* **EXERCISE GOAL**
Write out the part of the items that opens with the line containing "How do I perform: Select" and closes with the line containing "tap(329, 30)", copying those lines exactly.

* **INPUT MATERIAL**
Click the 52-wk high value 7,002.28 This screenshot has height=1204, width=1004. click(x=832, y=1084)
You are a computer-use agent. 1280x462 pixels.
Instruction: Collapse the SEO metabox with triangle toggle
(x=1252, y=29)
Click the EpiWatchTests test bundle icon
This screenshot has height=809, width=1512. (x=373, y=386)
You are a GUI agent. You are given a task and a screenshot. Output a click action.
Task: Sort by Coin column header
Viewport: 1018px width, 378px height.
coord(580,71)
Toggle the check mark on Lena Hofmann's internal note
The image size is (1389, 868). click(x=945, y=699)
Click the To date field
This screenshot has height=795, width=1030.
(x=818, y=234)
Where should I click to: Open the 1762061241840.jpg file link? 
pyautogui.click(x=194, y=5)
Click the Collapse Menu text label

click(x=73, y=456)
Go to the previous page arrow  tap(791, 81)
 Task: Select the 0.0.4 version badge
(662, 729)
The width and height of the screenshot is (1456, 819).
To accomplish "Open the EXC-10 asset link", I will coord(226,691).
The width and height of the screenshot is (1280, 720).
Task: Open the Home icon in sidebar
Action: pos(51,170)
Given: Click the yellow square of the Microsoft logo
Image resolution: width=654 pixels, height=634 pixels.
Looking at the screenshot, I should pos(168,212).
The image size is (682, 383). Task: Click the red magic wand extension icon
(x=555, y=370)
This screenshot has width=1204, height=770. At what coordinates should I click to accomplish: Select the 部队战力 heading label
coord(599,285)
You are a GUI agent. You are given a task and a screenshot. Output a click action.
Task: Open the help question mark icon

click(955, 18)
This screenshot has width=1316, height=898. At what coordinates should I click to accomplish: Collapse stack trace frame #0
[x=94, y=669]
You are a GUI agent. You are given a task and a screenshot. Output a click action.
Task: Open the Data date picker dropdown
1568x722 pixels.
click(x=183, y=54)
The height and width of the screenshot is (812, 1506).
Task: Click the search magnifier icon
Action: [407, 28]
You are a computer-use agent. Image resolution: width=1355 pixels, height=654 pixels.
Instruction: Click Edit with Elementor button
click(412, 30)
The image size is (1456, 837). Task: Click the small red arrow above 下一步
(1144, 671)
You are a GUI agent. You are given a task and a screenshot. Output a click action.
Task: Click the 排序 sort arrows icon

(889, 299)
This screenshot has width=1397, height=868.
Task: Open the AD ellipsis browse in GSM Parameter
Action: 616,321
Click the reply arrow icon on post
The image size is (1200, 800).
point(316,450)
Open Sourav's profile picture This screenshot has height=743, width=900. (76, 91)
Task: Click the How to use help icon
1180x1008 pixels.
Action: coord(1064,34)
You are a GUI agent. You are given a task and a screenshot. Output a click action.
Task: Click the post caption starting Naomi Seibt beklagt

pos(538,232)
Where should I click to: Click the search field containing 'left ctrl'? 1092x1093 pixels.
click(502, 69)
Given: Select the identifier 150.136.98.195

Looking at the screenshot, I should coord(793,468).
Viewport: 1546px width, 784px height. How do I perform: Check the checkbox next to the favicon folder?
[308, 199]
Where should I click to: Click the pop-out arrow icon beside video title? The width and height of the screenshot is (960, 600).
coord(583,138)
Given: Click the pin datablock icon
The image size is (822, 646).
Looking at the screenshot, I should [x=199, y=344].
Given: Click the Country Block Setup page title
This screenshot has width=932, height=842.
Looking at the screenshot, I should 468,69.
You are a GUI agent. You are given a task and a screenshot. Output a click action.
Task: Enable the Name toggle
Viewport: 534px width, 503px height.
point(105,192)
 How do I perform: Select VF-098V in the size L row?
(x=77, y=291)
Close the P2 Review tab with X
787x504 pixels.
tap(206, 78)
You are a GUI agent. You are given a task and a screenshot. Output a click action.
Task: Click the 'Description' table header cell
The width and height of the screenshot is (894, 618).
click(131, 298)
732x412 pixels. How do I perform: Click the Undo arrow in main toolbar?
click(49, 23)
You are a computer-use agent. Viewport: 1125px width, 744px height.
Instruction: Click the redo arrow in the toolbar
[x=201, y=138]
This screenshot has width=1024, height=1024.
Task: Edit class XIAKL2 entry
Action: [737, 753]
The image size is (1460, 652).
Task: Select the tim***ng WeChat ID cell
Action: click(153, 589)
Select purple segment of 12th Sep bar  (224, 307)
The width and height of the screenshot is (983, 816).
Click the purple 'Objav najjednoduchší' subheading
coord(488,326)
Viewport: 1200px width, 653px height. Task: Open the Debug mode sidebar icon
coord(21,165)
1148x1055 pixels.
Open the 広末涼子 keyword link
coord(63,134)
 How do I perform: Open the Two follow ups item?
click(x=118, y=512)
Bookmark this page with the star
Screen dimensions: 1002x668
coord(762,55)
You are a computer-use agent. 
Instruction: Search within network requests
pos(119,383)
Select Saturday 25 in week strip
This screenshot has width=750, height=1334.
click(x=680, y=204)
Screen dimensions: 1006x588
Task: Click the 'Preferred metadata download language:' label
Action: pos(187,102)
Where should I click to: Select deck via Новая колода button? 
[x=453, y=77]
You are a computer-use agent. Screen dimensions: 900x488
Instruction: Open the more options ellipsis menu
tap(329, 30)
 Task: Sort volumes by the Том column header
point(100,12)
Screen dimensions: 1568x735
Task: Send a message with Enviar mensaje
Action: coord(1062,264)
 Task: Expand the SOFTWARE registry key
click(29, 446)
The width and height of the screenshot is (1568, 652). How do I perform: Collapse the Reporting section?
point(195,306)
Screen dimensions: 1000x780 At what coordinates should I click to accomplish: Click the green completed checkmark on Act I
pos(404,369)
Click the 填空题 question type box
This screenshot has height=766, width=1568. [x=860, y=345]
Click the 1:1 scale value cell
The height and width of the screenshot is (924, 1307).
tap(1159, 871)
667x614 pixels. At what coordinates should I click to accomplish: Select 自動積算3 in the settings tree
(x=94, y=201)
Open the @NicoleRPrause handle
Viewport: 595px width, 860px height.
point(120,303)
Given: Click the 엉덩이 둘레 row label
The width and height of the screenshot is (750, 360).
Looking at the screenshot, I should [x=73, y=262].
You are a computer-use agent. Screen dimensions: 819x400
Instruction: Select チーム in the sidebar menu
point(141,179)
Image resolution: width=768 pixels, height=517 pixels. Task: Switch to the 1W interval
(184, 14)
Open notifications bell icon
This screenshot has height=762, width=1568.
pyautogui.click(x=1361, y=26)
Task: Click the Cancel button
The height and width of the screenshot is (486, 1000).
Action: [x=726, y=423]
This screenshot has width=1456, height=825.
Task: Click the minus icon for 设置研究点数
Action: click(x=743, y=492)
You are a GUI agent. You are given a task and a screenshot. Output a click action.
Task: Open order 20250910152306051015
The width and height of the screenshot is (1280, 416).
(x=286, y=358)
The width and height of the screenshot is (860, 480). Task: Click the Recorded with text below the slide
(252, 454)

* **THE REPLY**
 How do I perform: Select VF-098V in the size L row?
(x=77, y=291)
Close the P2 Review tab with X
787x504 pixels.
tap(206, 78)
You are a GUI agent. You are given a task and a screenshot. Output a click action.
Task: Click the 'Description' table header cell
The width and height of the screenshot is (894, 618).
click(131, 298)
732x412 pixels. How do I perform: Click the Undo arrow in main toolbar?
click(49, 23)
You are a computer-use agent. Viewport: 1125px width, 744px height.
Instruction: Click the redo arrow in the toolbar
[x=201, y=138]
This screenshot has width=1024, height=1024.
Task: Edit class XIAKL2 entry
Action: [737, 753]
The image size is (1460, 652).
Task: Select the tim***ng WeChat ID cell
Action: click(153, 589)
Select purple segment of 12th Sep bar  (224, 307)
The width and height of the screenshot is (983, 816).
Click the purple 'Objav najjednoduchší' subheading
coord(488,326)
Viewport: 1200px width, 653px height. Task: Open the Debug mode sidebar icon
coord(21,165)
1148x1055 pixels.
Open the 広末涼子 keyword link
coord(63,134)
 How do I perform: Open the Two follow ups item?
click(x=118, y=512)
Bookmark this page with the star
Screen dimensions: 1002x668
coord(762,55)
You are a computer-use agent. 
Instruction: Search within network requests
pos(119,383)
Select Saturday 25 in week strip
This screenshot has width=750, height=1334.
click(x=680, y=204)
Screen dimensions: 1006x588
Task: Click the 'Preferred metadata download language:' label
Action: pos(187,102)
Where should I click to: Select deck via Новая колода button? 
[x=453, y=77]
You are a computer-use agent. Screen dimensions: 900x488
Instruction: Open the more options ellipsis menu
tap(329, 30)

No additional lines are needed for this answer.